QUANT-PHSep 16, 2020
Efficient Quantum State Sample Tomography with Basis-dependent Neural-networksAlistair W. R. Smith, Johnnie Gray, M. S. Kim
We use a meta-learning neural-network approach to analyse data from a measured quantum state. Once our neural network has been trained it can be used to efficiently sample measurements of the state in measurement bases not contained in the training data. These samples can be used calculate expectation values and other useful quantities. We refer to this process as "state sample tomography". We encode the state's measurement outcome distributions using an efficiently parameterized generative neural network. This allows each stage in the tomography process to be performed efficiently even for large systems.
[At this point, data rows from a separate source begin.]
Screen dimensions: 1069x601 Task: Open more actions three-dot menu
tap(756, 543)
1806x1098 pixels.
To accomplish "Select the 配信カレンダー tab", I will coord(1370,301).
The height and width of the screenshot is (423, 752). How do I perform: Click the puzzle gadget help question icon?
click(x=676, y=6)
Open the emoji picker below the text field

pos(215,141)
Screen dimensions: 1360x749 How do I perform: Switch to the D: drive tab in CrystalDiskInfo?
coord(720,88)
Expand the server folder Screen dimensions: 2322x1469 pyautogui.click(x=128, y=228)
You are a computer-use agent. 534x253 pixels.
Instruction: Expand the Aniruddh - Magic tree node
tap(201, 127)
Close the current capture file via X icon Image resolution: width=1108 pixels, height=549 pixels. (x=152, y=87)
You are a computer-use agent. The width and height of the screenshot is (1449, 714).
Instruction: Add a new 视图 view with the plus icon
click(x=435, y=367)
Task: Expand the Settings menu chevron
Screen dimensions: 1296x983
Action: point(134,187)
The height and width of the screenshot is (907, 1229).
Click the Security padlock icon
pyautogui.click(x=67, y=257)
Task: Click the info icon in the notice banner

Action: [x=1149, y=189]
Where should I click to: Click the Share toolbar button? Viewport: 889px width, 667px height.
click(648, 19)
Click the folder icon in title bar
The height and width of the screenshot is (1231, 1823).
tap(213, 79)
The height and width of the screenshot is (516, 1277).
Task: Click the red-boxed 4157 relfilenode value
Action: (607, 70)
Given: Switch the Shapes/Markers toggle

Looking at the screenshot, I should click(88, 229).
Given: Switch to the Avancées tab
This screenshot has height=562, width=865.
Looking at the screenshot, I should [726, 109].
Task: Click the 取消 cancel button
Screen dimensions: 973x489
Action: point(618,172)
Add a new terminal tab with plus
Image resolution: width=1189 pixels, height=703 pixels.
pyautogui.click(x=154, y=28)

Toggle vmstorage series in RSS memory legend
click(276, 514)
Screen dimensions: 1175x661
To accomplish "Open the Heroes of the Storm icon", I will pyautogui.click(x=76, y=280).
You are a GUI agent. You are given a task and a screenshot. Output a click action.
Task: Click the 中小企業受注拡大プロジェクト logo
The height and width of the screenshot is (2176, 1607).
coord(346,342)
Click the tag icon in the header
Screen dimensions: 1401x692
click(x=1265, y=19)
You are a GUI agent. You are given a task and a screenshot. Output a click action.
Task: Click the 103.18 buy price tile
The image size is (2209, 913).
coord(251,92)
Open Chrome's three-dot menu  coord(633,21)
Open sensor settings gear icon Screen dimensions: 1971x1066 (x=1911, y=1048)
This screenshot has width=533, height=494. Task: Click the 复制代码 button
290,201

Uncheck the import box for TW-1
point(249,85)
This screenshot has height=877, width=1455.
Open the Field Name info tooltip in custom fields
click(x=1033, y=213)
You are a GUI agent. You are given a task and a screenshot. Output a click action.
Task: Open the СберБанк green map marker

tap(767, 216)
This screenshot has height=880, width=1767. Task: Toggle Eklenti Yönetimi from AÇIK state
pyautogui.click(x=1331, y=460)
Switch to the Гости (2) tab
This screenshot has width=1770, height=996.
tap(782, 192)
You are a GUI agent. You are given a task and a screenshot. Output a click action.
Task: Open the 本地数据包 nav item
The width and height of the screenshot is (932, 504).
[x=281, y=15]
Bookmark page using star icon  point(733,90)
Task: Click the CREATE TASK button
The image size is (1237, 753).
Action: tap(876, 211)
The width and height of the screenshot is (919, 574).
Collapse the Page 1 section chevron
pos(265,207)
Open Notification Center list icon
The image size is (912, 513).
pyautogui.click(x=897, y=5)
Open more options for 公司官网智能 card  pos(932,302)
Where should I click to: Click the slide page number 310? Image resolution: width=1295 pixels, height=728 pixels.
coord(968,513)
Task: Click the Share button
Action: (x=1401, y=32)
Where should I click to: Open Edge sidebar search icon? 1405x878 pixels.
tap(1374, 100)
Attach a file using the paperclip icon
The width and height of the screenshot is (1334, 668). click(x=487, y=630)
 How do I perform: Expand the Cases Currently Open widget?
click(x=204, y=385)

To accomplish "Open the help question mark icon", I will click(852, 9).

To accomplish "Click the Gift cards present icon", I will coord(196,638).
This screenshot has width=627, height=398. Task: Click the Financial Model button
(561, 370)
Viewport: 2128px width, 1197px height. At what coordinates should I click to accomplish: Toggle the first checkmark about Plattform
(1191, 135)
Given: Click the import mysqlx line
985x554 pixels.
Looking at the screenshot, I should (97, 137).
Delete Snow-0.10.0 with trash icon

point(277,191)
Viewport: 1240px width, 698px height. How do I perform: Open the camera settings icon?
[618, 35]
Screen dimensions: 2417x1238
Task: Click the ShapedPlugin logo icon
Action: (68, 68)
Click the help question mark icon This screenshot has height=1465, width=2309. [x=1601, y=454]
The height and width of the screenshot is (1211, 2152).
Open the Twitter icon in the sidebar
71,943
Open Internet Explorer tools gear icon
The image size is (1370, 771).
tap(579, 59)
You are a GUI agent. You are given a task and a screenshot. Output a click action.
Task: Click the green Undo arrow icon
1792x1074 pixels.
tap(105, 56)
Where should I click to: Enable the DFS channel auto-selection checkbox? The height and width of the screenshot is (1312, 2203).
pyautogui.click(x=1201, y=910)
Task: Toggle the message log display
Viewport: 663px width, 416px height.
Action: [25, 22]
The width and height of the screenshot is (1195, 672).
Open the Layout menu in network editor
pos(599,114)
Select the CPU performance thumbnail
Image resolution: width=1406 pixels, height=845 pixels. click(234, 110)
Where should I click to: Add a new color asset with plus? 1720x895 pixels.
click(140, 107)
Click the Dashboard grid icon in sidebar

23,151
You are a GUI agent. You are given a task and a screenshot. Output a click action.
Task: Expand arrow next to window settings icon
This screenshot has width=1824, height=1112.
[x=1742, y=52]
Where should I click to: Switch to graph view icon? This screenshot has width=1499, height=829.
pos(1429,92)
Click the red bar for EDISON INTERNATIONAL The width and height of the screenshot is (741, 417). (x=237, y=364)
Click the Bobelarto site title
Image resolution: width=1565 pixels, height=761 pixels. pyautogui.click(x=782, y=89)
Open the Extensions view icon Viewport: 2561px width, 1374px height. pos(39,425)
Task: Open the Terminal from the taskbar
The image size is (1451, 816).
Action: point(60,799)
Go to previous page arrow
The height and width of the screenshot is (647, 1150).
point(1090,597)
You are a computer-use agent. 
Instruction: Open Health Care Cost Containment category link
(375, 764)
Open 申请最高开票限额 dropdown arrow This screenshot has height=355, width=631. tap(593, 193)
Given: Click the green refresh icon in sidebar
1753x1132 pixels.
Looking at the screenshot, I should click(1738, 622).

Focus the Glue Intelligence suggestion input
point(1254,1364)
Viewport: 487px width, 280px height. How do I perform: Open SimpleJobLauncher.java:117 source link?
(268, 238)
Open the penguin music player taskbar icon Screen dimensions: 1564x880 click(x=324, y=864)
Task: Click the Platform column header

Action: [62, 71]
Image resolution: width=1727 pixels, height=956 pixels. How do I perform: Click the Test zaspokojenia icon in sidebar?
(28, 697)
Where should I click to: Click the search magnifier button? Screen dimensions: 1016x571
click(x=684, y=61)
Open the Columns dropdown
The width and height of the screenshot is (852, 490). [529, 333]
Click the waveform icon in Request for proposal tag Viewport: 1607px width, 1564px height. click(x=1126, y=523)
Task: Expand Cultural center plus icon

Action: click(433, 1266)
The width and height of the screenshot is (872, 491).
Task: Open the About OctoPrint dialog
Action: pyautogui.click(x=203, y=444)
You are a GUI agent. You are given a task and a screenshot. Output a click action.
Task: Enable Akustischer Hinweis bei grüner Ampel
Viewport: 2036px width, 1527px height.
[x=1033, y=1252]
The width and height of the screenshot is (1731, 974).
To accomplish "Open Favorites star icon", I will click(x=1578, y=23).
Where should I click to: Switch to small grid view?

Our scheme is demonstrated on recent IBM Quantum devices, producing a model for a 6-qubit state's measurement outcomes with a predictive accuracy (classical fidelity) > 95% for all test cases using only 100 random measurement settings as opposed to the 729 settings required for standard full tomography using local measurements. This reduction in the required number of measurements scales favourably, with training data in 200 measurement settings yielding a predictive accuracy > 92% for a 10 qubit state where 59,049 settings are typically required for full local measurement-based quantum state tomography. A reduction in number of measurements by a factor, in this case, of almost 600 could allow for estimations of expectation values and state fidelities in practicable times on current quantum devices.